If you do see high usage, go to the processes tab, and click on the CPU heading listing to sort by the highest resource users. At idle state you should see "system idle process' using most, if not all of the processor. If you see something else using a large portion of those resources, or multiple somethings using all the resources, that can be indicative of a virus or just normal operations not having enough available horsepower to process. Do the same thing for the Memory header and see if anything in particular is latched on to a large chunk of memory at startup (anything bigger than 35,000k is worth looking at, or if you see lots of smaller things that appear to be named random character garbage names like jhsgejlghsjdbg.exe, or other multiple named files. Svchost.exe may be in there multiple times, and a few of them aren't going to be a problem. if you see 20-30 of them though, you may have an infection.
Depending on the age of this system, you could also be running into hard drive failure. If this is an older than 3 years old computer,. I would power it down, take it into the repair place, and ask them to run a hardware scan on the drive and check if it is intact. Extremely slow booting followed by a lockup can be the first stage of hard drive bearing failure. If that is what is occurring, you have a very limited amount of run time remaining on that drive, and should concentrate your efforts on ensuring you have backup copies of any important files and that those backups are not stored on the same hard drive.

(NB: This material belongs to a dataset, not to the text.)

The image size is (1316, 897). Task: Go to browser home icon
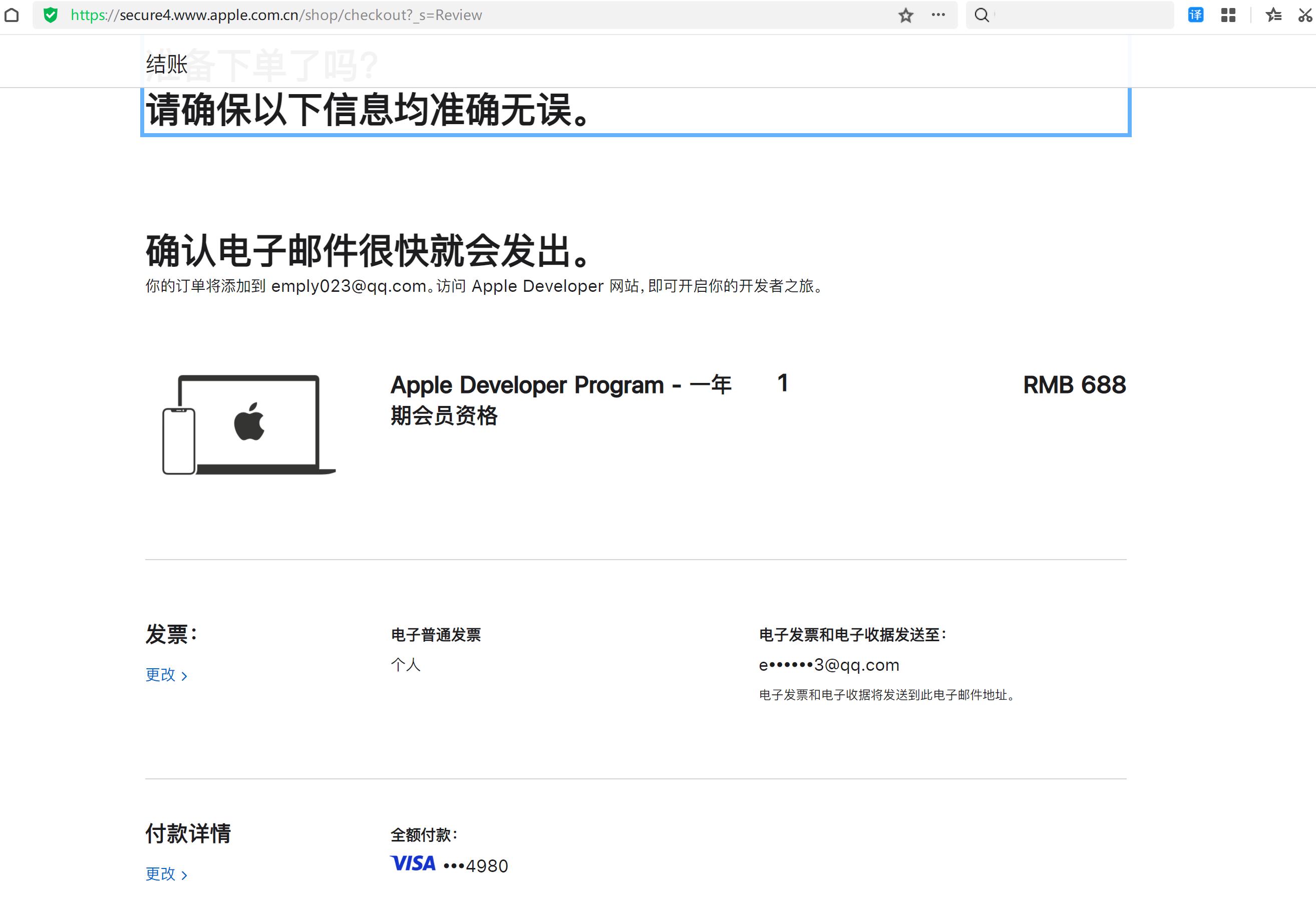coord(13,15)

if you can get it to run, Speedfan (direct download link: http://www.almico.com/speedfan449.exe ) has a hard drive SMART error monitoring piece. Install that, open it, and click on the SMART tab, then select your hard drive from the drop down list (for a laptop there will usually only be one) then look at the two rating bars at the bottom for "fitness" and "performance". if either of those are lower than 92%, immediately shut off the machine and let us know here. Less than 92% means your hard drive is dying and you need to take the drive to a specialist who can preserve your data if there is anything on that drive you don't already have backed up. If it checks out in the above 95% range, you probably aren't dealing with a failing drive hardware issue.
Ram stick can also go bad over time. if it isn't using all the resources and still keeps locking up, you may have a bad stick. Usually the symptoms of that are "the computer is running along fine and then all the sudden Blue screen!". Slow boot and run can be a symptom of that, but its less common.